Barak, B.
Lindell, Y.
Vadhan, S.
Dept. of Comput. Sci., Weizmann Inst. of Sci., Rehovot, Israel;
This paper appears in: Foundations of Computer Science, 2003. Proceedings. 44th Annual IEEE Symposium on
Publication Date: 11-14 Oct. 2003
On page(s): 384- 393
ISSN: 0272-5428
ISBN: 0-7695-2040-5
INSPEC Accession Number: 7847064
Posted online: 2003-10-20 13:57:51.0
Abstract
We show new lower bounds and impossibility results for general (possibly non-black-box) zero-knowledge proofs and arguments.
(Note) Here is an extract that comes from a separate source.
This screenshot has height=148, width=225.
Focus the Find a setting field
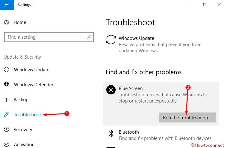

Our main results are that, under reasonable complexity assumptions: 1. There does not exist a constant-round zero-knowledge strong proof (or argument) of knowledge (as defined by Goldreich, 2001) for a nontrivial language; 2. There does not exist a two-round zero-knowledge proof system with perfect completeness for an NP-complete language; 3. There does not exist a constant-round public-coin proof system for a nontrivial language that is resettable zero knowledge. This result also extends to bounded resettable zero knowledge. In contrast, we show that under reasonable assumptions, there does exist such a (computationally sound) argument system that is bounded-resettable zero knowledge.